[Stored records]
^^^^

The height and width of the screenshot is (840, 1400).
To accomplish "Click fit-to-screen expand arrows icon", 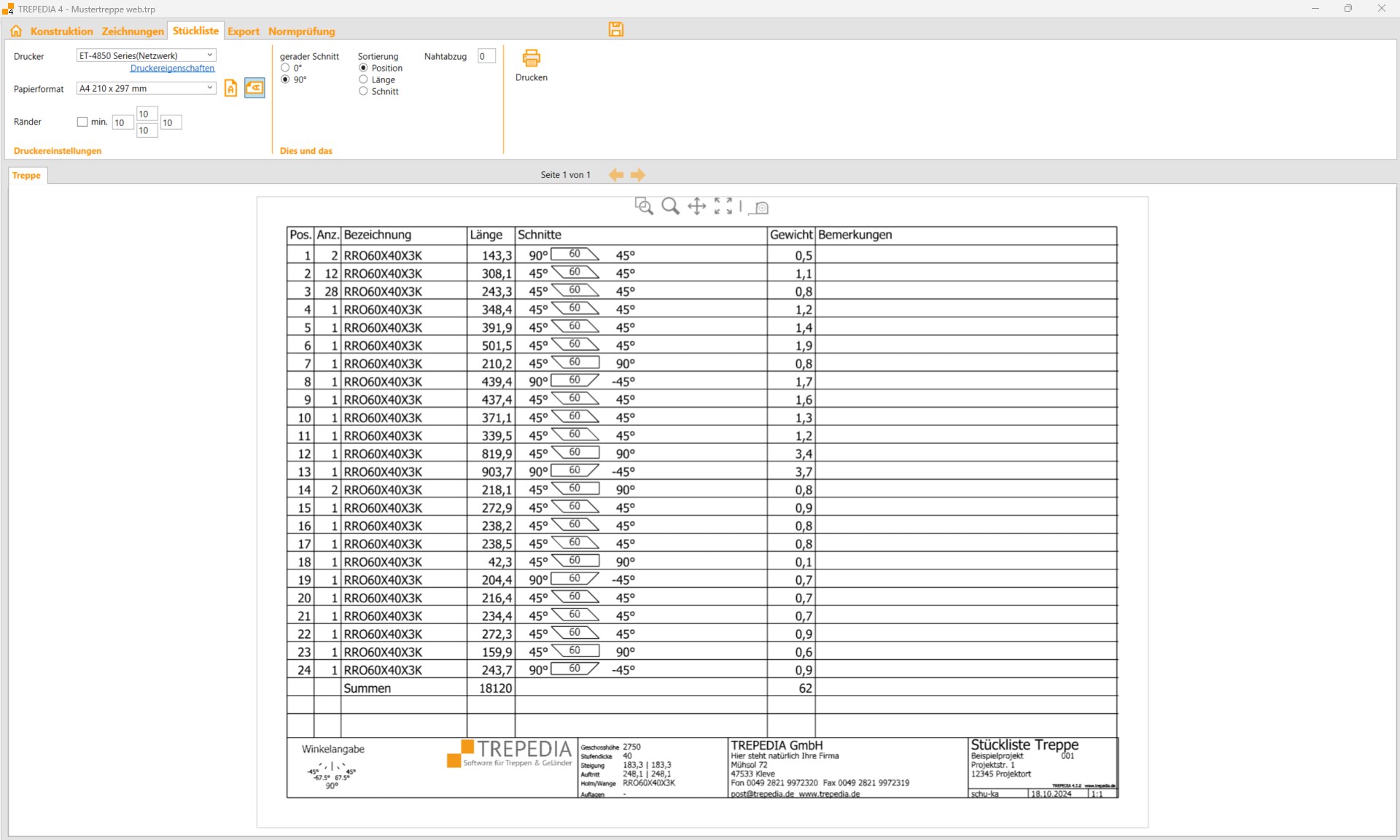I will (723, 206).
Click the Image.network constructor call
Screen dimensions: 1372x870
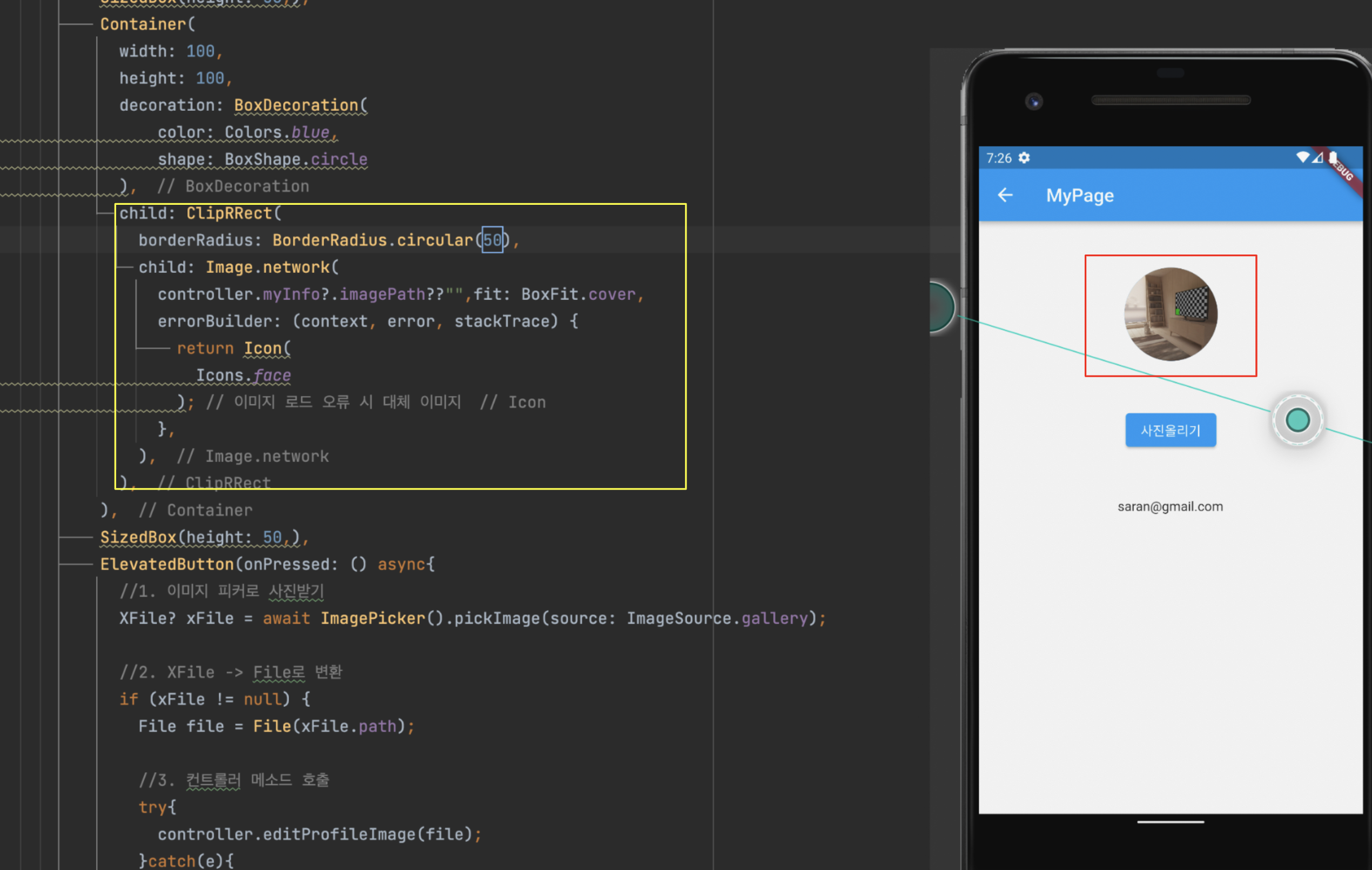click(x=267, y=267)
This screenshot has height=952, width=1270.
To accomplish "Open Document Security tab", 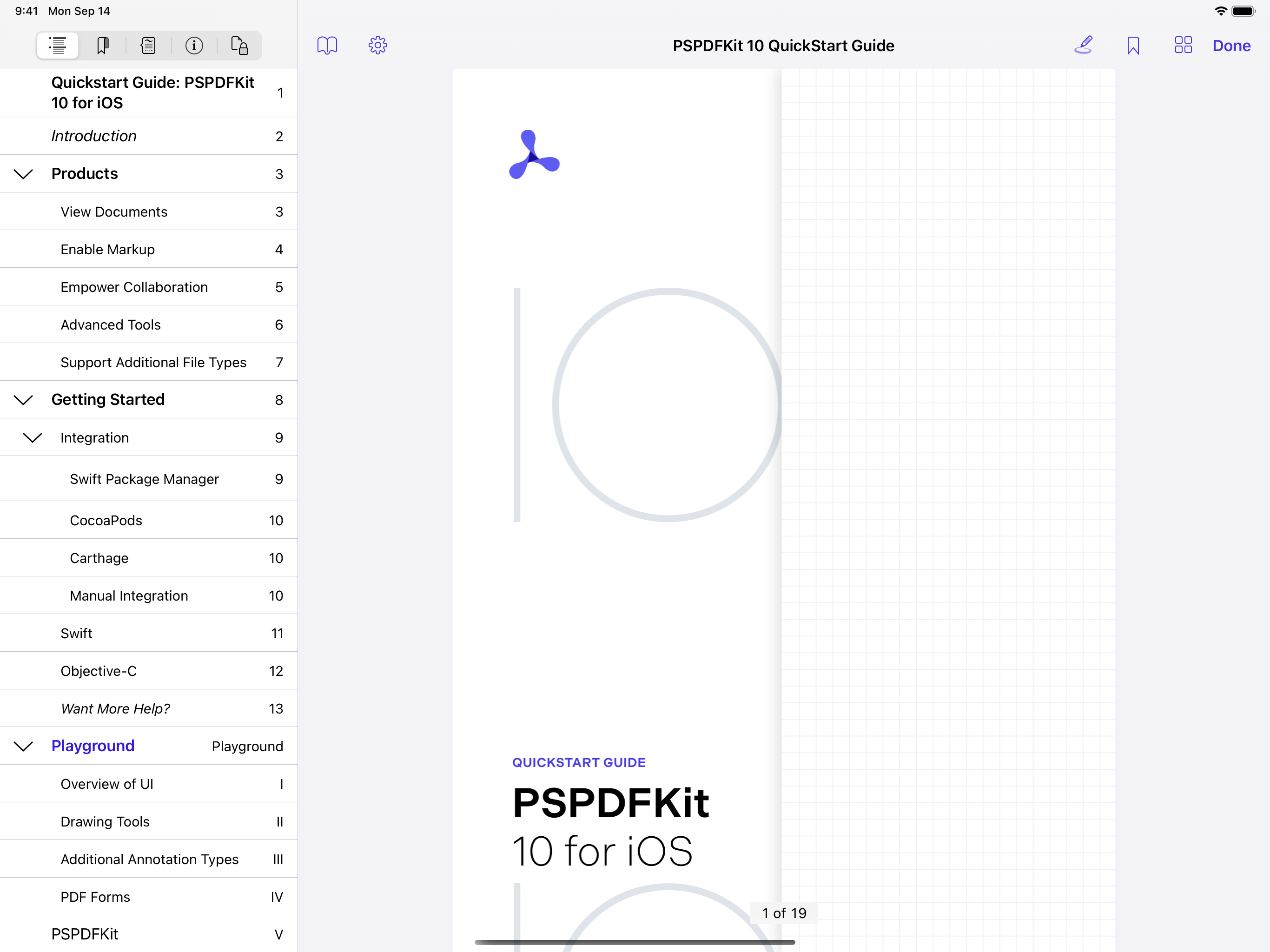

^^^^

Pictures must be left out of the answer, which should be exactly the lines from the one holding "Screen dimensions: 1372x870" through the last line of the entries above, both included; please add nothing.

*OUTPUT OF THE EXERCISE:*
Screen dimensions: 1372x870
click(x=267, y=267)
This screenshot has height=952, width=1270.
To accomplish "Open Document Security tab", 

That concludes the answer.